■ ФРАГМЕНТ ДОКУМЕНТА
▼
В доме нечего есть. Мать пропила картошку, дров тоже нет. Мои братья не дают мне учиться. Все это продолжается давно, и я все терплю». Писала Наташа Р., 12 лет.

ИЗ ЛИЧНЫХ ДЕЛ:

…Мать Оксаны В. ведет развратный образ жизни, не работает. 10-летнюю дочь предлагала мужчинам за бутылку водки. Девочка сбежала, определена в интернат. Мать осуждена.

…К вам направляется девочка, найденная в Центральном универмаге. Как пояснила девочка, ее оставила в универмаге мать и сказала, что за ней придет дядя. В кармане у девочки обнаружено свидетельство о рождении. Возраст девочки три с половиной года.

…Когда 9-летний Артем вернулся из школы, дверь дома оказалась запертой. Почуяв неладное, мальчик выбил стекло, вошел и увидел, что мать повесилась. Он подставил табуретку, срезал веревку, положил тело матери на пол и только потом побежал за людьми. Мать Артема очень сильно пила.

…Прошу вас устроить моего ребенка в детский дом, так как у меня тяжелое положение в семье, мне надо ложиться в больницу на роды, а сына не с кем оставить и воспитывать.
▲
■ ИСХОДНЫЕ ДАННЫЕ
▼
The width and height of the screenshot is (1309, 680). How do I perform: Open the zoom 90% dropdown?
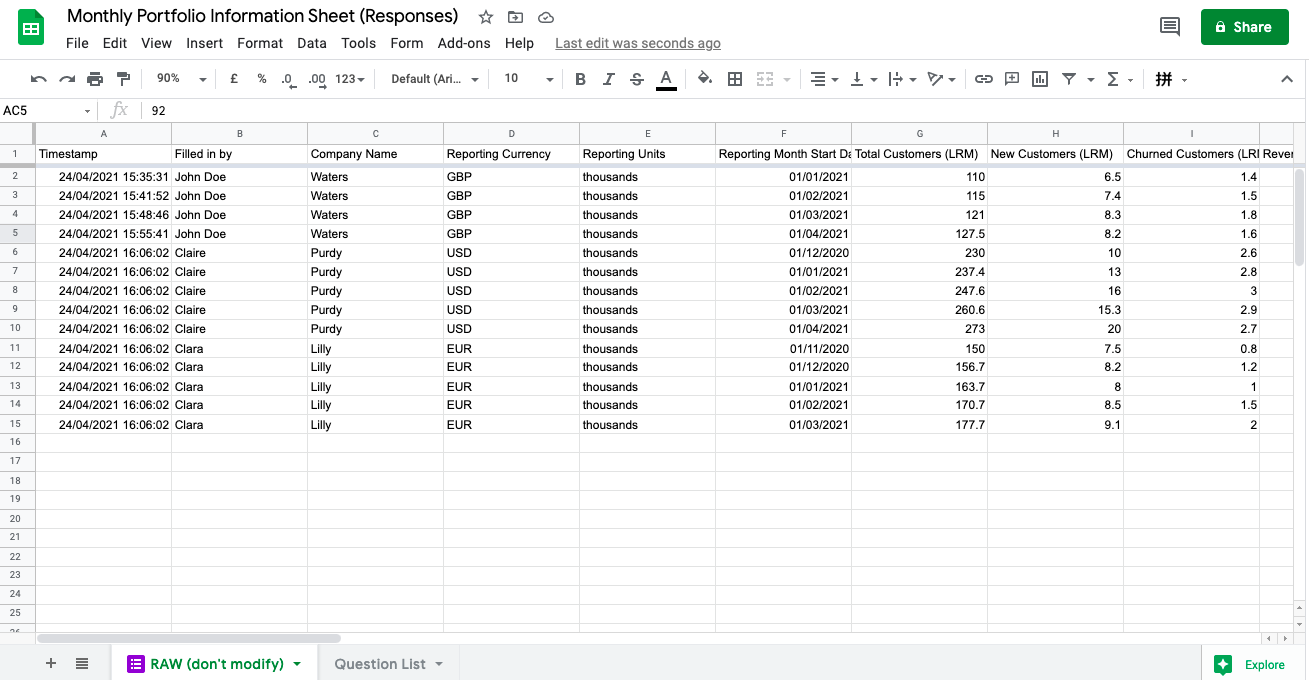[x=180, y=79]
▲
▼
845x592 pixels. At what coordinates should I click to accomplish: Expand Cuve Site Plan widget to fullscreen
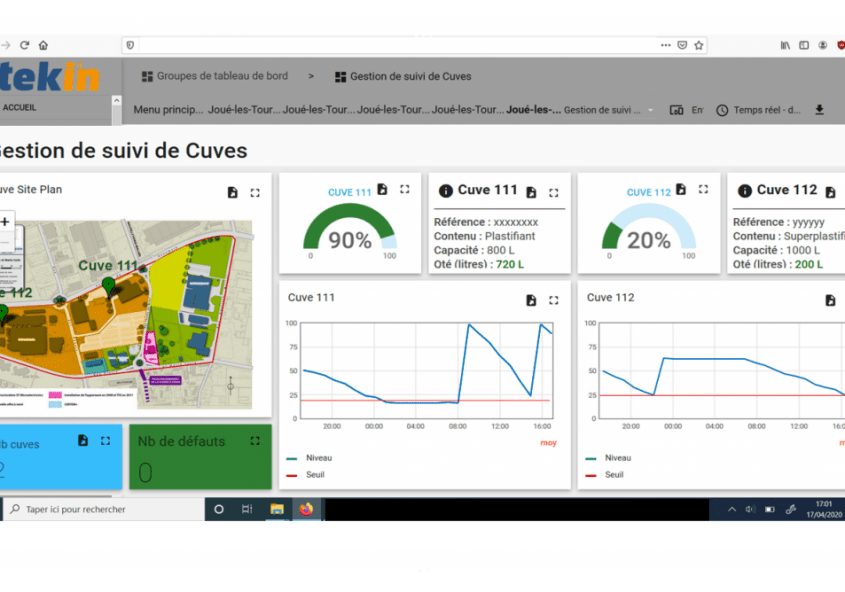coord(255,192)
▲
■ ЗАДАНИЯ ДЛЯ РАБОТЫ
1. Перепишите кусок текста о детях из трудных семей, от «В доме нечего» до «очень сильно пила.», поставив «детский дом» вместо «интернат».
2. Объясните по тексту о детях из трудных семей, почему в последней записи просят устроить ребенка в детский дом.
3. Продолжите текст о детях из трудных семей, начав сразу после его последнего предложения.

■ ОТВЕТЫ ПО ПУНКТАМ
1.
В доме нечего есть. Мать пропила картошку, дров тоже нет. Мои братья не дают мне учиться. Все это продолжается давно, и я все терплю». Писала Наташа Р., 12 лет.

ИЗ ЛИЧНЫХ ДЕЛ:

…Мать Оксаны В. ведет развратный образ жизни, не работает. 10-летнюю дочь предлагала мужчинам за бутылку водки. Девочка сбежала, определена в детский дом. Мать осуждена.

…К вам направляется девочка, найденная в Центральном универмаге. Как пояснила девочка, ее оставила в универмаге мать и сказала, что за ней придет дядя. В кармане у девочки обнаружено свидетельство о рождении. Возраст девочки три с половиной года.

…Когда 9-летний Артем вернулся из школы, дверь дома оказалась запертой. Почуяв неладное, мальчик выбил стекло, вошел и увидел, что мать повесилась. Он подставил табуретку, срезал веревку, положил тело матери на пол и только потом побежал за людьми. Мать Артема очень сильно пила.

2. Причина в тяжелом положении в семье. Автору записи надо ложиться в больницу на роды, а сына не с кем оставить и некому воспитывать.

3.
Прошу в моей просьбе не отказать.

За окном давно стемнело, а дождь все стучал и стучал по карнизу. Я погасила свет, спустилась на первый этаж, прошла длинным теплым переходом и оказалась во дворе. Над входной дверью болтался на ветру фонарь. Двор был пуст. За ним темнел парк.

— Тамара Михайловна, можно проводить вас до ворот? — Невысокая фигурка отделилась от стены.

— Таня, ты?

— Я, — тихо ответила девочка.

Мы медленно пошли по темной березовой аллее. Осенний ветер стряхивал с голых веток крупные капли, и наши лица скоро стали мокрыми. На девочке было легкое пальтишко и вязаная шапочка. Худенькую шею она ничем не прикрыла, только подняла воротник.

— Что-нибудь случилось?

Таня молчала.

— Почему ты молчишь?

Даже не знаю, как сказать. Понимаете, я много лет ищу маму. Куда только не писала. Вот еще одно письмо. Опустите его, пожалуйста, в почтовый ящик.

— Да, конечно.

Мы помолчали.

— А ты помнишь маму?

Очень плохо. Помню, мы в деревне жили речку помню, и яблоня под окном росла. Яблоки больно вкусные были.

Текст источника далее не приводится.